Reviews

Clybourne Park

American playwright Bruce Norris’ satirical racialist drama
Clybourne Park – such a big hit at the Royal Court
last year, and already named Best Play by the Evening Standard and the
Critics’ Circle – does not seem such a big deal, after all, in its
transfer to Wyndham’s.

Maybe it’s just one of those plays you don’t need to see a second time.
Maybe it wasn’t really that funny first time around. Maybe there’s
nobody famous in it. And the conceit of having a second act set fifty
years later in the same 1959 Chicagoan bungalow is not all that
innovative.

The dead Korean veteran whose parents are torn apart in the first act
returns at the end of the play, to haunt premises appropriated by a
black ghetto after the white “ruling party” checked out.

But similar social consequences have been addressed far more
imaginatively, in parallel circumstances, by Tom Stoppard in
Arcadia and Mike Leigh in It’s a Great Big
Shame
. The theme of geographical invasion is over-engineered:
turns out, the black housing committee member is a great niece of the
first act house maid.

There are two cast changes: Stuart McQuarrie, absolutely magnificent,
is now the bereaved father of the first act and the embroiled workman of
the second, while Stephen Campbell Moore makes a good job of
replacing the more brilliantly funny Martin Freeman as the redneck
Rotarian, though I note he says “a tad overweight” and “a tad
unreasonable” in either act and this is surely a tad too much on the
solecism front.

Olivier award-nominated Sophie Thompson swoops and dithers hilariously
as a suburban gorgon and acidic bourgeoise, though she makes less
differentiation between them than before. And Sam Spruell as the
vicar, Sarah Goldberg as a deaf mute – butt of much uneasy laughter –
and Lorna Brown and Lucian Msamati as a married “slave” couple who
exact some sort of updated revenge, are all terrific.

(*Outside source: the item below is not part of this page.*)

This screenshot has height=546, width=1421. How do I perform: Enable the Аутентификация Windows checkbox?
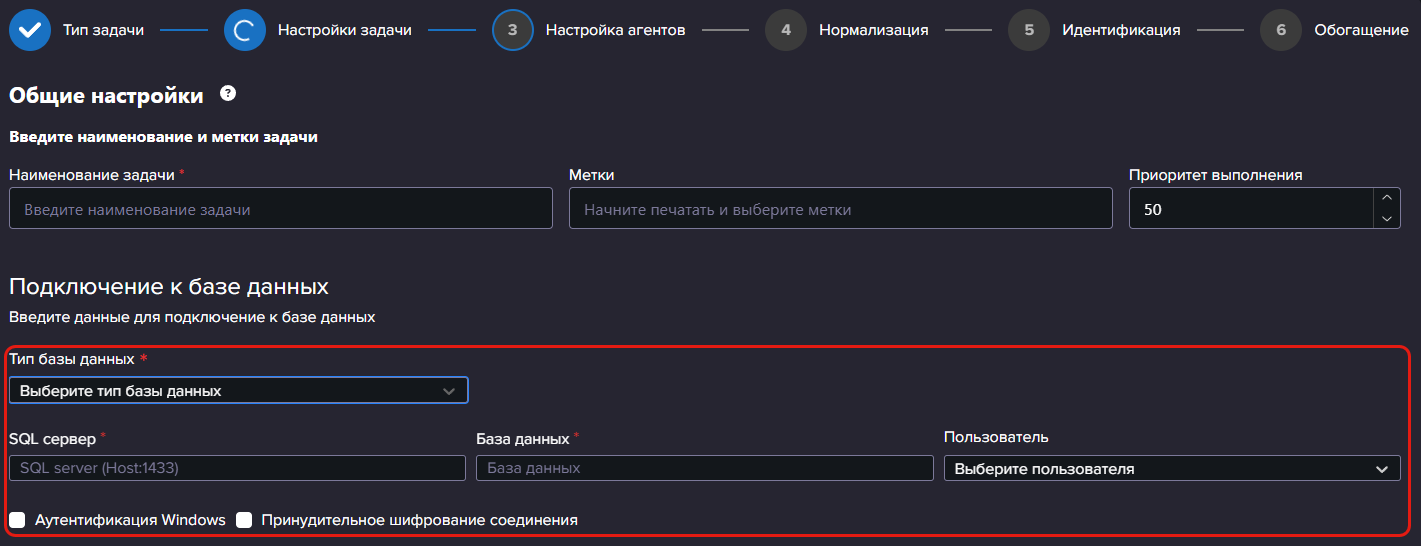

But the play depends for take-off, finally, on some outrageous
joke-spinning in the last quarter: and it may be the case that 
Clybourne Park is remembered, if at all, as the one
where a black woman asked why a white woman was like a tampon, and got a
reply I couldn’t possibly repeat on a family website.

Dominic Cooke’s direction is smart and sassy, and Robert Innes
Hopkins
’ design, beautifully lit by Paule Constable, is magically
transformed from a place to live in to a place to fight over. But I’m
not convinced the play is as good as I first thought it was: perhaps, at
the Court, it was just a delightful surprise.

– Michael Coveney


NOTE: The following FOUR STAR review dates from 2 September 2010, and this production’s premiere at the Royal Court

As in Tom Stoppard’s Arcadia, or Mike Leigh’s It’s a Great Big Shame!, American playwright Bruce Norris’ lacerating new comedy paints the present over the past in the same location and finds echoes and ironies in the passage of history between four walls.

It’s a stunningly well written and crafted history play, a worthy follow-up to Norris’ The Pain and the Itch with which Dominic Cooke so notably began his Royal Court regime three years ago.

And it detonates uncomfortably revealing racist jokes and paybacks across the decades as a once white housing community is invaded, fifty years later, by white middle-class home-seekers in a black ghetto on the same patch.

The first act in the Chicagoan bungalow on Clybourne Street in 1959 is an acrid suburban farce, a marriage torn apart by the death of a son in the Korean War, with neighbourly intrusions from the vicar, a racist Rotarian and his deaf wife and the bullish husband of the black housemaid.

Stand-out comic performances from Sophie Thompson as the truly desperate housewife and Martin Freeman as the glibly impervious Rotarian (“Tell me where to find a skiing negro”) no way trample over the excellent work of Steffan Rhodri as the shattered husband, Lorna Brown as the maid or Sarah Goldberg as the blonde, pregnant mute.

All find parallels in their updated counterparts, and there’s a link in the personnel on the contemporary housing committee in a property that is now a ghostly, run-down shadow of its former self.

It’s an artfully worked and strikingly abrasive drama, killingly funny and beautifully presented in Cooke’s production, Robert Innes-Hopkins’ design and Paule Constable’s lighting. Looks like a smash hit to me.